*The problem*. Nothing in the data may be omitted; output it all verbatim.

[Start of Attachment]

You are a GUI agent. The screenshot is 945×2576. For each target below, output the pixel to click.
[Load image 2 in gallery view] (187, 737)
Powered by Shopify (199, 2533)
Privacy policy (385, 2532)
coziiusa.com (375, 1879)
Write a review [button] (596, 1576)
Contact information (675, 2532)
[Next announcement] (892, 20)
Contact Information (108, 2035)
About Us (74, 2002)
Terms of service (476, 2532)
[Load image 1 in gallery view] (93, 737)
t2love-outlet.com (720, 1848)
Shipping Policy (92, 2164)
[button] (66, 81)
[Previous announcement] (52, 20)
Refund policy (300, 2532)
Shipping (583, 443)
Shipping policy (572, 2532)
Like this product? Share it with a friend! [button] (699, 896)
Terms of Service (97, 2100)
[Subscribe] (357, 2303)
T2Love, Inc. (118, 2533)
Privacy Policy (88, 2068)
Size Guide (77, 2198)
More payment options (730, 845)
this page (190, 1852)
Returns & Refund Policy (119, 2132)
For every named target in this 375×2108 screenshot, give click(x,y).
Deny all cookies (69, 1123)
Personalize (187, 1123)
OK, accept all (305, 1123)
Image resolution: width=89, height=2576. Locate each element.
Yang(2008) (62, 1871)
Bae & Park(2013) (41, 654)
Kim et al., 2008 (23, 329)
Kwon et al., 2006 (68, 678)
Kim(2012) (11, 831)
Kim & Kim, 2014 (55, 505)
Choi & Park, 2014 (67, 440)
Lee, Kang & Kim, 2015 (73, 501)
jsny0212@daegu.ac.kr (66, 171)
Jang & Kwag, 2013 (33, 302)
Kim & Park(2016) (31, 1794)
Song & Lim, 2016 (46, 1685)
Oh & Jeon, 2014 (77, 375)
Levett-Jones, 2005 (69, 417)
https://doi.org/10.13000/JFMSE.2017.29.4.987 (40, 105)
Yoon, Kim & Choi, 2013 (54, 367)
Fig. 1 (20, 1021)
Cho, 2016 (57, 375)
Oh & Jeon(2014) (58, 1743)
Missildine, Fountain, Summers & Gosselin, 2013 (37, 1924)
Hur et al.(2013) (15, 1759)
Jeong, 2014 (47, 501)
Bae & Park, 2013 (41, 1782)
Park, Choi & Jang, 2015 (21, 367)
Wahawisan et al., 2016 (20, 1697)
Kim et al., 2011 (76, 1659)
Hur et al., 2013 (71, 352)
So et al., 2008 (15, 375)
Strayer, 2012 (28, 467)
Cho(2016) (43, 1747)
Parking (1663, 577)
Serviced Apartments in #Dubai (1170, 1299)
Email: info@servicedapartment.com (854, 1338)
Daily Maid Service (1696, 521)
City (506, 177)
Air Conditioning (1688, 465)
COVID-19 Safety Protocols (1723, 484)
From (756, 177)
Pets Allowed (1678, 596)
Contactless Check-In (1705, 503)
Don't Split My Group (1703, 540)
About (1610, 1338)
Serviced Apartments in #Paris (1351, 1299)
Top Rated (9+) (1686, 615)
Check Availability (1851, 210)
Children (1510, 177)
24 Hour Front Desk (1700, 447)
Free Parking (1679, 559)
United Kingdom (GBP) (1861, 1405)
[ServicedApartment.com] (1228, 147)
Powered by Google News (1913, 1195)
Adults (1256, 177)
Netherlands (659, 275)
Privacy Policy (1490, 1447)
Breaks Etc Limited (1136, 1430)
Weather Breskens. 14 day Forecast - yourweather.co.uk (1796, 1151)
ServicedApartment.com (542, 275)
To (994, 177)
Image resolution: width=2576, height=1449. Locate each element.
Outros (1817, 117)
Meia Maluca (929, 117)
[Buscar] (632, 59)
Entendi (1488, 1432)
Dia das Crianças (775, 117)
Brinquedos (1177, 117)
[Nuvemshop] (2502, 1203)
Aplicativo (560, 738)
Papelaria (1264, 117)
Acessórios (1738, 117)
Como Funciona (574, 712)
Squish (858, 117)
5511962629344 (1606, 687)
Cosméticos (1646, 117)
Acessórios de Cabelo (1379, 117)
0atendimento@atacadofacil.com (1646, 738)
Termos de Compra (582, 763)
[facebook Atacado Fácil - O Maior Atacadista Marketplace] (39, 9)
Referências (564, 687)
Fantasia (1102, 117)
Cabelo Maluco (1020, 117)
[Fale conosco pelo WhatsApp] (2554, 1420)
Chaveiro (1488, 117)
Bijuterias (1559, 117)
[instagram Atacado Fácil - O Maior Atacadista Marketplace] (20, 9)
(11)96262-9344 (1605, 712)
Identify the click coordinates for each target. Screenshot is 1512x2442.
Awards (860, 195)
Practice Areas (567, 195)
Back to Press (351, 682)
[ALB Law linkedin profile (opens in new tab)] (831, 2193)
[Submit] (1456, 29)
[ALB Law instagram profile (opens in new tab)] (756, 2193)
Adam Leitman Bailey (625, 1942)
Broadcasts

[End of Attachment]

*Problem solution*.
You are a GUI agent. The screenshot is 945×2576. For each target below, output the pixel to click.
[Load image 2 in gallery view] (187, 737)
Powered by Shopify (199, 2533)
Privacy policy (385, 2532)
coziiusa.com (375, 1879)
Write a review [button] (596, 1576)
Contact information (675, 2532)
[Next announcement] (892, 20)
Contact Information (108, 2035)
About Us (74, 2002)
Terms of service (476, 2532)
[Load image 1 in gallery view] (93, 737)
t2love-outlet.com (720, 1848)
Shipping Policy (92, 2164)
[button] (66, 81)
[Previous announcement] (52, 20)
Refund policy (300, 2532)
Shipping (583, 443)
Shipping policy (572, 2532)
Like this product? Share it with a friend! [button] (699, 896)
Terms of Service (97, 2100)
[Subscribe] (357, 2303)
T2Love, Inc. (118, 2533)
Privacy Policy (88, 2068)
Size Guide (77, 2198)
More payment options (730, 845)
this page (190, 1852)
Returns & Refund Policy (119, 2132)
For every named target in this 375×2108 screenshot, give click(x,y).
Deny all cookies (69, 1123)
Personalize (187, 1123)
OK, accept all (305, 1123)
Image resolution: width=89, height=2576. Locate each element.
Yang(2008) (62, 1871)
Bae & Park(2013) (41, 654)
Kim et al., 2008 (23, 329)
Kwon et al., 2006 (68, 678)
Kim(2012) (11, 831)
Kim & Kim, 2014 (55, 505)
Choi & Park, 2014 (67, 440)
Lee, Kang & Kim, 2015 (73, 501)
jsny0212@daegu.ac.kr (66, 171)
Jang & Kwag, 2013 (33, 302)
Kim & Park(2016) (31, 1794)
Song & Lim, 2016 (46, 1685)
Oh & Jeon, 2014 (77, 375)
Levett-Jones, 2005 (69, 417)
https://doi.org/10.13000/JFMSE.2017.29.4.987 (40, 105)
Yoon, Kim & Choi, 2013 (54, 367)
Fig. 1 (20, 1021)
Cho, 2016 (57, 375)
Oh & Jeon(2014) (58, 1743)
Missildine, Fountain, Summers & Gosselin, 2013 (37, 1924)
Hur et al.(2013) (15, 1759)
Jeong, 2014 (47, 501)
Bae & Park, 2013 (41, 1782)
Park, Choi & Jang, 2015 (21, 367)
Wahawisan et al., 2016 (20, 1697)
Kim et al., 2011 (76, 1659)
Hur et al., 2013 (71, 352)
So et al., 2008 (15, 375)
Strayer, 2012 (28, 467)
Cho(2016) (43, 1747)
Parking (1663, 577)
Serviced Apartments in #Dubai (1170, 1299)
Email: info@servicedapartment.com (854, 1338)
Daily Maid Service (1696, 521)
City (506, 177)
Air Conditioning (1688, 465)
COVID-19 Safety Protocols (1723, 484)
From (756, 177)
Pets Allowed (1678, 596)
Contactless Check-In (1705, 503)
Don't Split My Group (1703, 540)
About (1610, 1338)
Serviced Apartments in #Paris (1351, 1299)
Top Rated (9+) (1686, 615)
Check Availability (1851, 210)
Children (1510, 177)
24 Hour Front Desk (1700, 447)
Free Parking (1679, 559)
United Kingdom (GBP) (1861, 1405)
[ServicedApartment.com] (1228, 147)
Powered by Google News (1913, 1195)
Adults (1256, 177)
Netherlands (659, 275)
Privacy Policy (1490, 1447)
Breaks Etc Limited (1136, 1430)
Weather Breskens. 14 day Forecast - yourweather.co.uk (1796, 1151)
ServicedApartment.com (542, 275)
To (994, 177)
Image resolution: width=2576, height=1449. Locate each element.
Outros (1817, 117)
Meia Maluca (929, 117)
[Buscar] (632, 59)
Entendi (1488, 1432)
Dia das Crianças (775, 117)
Brinquedos (1177, 117)
[Nuvemshop] (2502, 1203)
Aplicativo (560, 738)
Papelaria (1264, 117)
Acessórios (1738, 117)
Como Funciona (574, 712)
Squish (858, 117)
5511962629344 (1606, 687)
Cosméticos (1646, 117)
Acessórios de Cabelo (1379, 117)
0atendimento@atacadofacil.com (1646, 738)
Termos de Compra (582, 763)
[facebook Atacado Fácil - O Maior Atacadista Marketplace] (39, 9)
Referências (564, 687)
Fantasia (1102, 117)
Cabelo Maluco (1020, 117)
[Fale conosco pelo WhatsApp] (2554, 1420)
Chaveiro (1488, 117)
Bijuterias (1559, 117)
[instagram Atacado Fácil - O Maior Atacadista Marketplace] (20, 9)
(11)96262-9344 (1605, 712)
Identify the click coordinates for each target. Screenshot is 1512x2442.
Awards (860, 195)
Practice Areas (567, 195)
Back to Press (351, 682)
[ALB Law linkedin profile (opens in new tab)] (831, 2193)
[Submit] (1456, 29)
[ALB Law instagram profile (opens in new tab)] (756, 2193)
Adam Leitman Bailey (625, 1942)
Broadcasts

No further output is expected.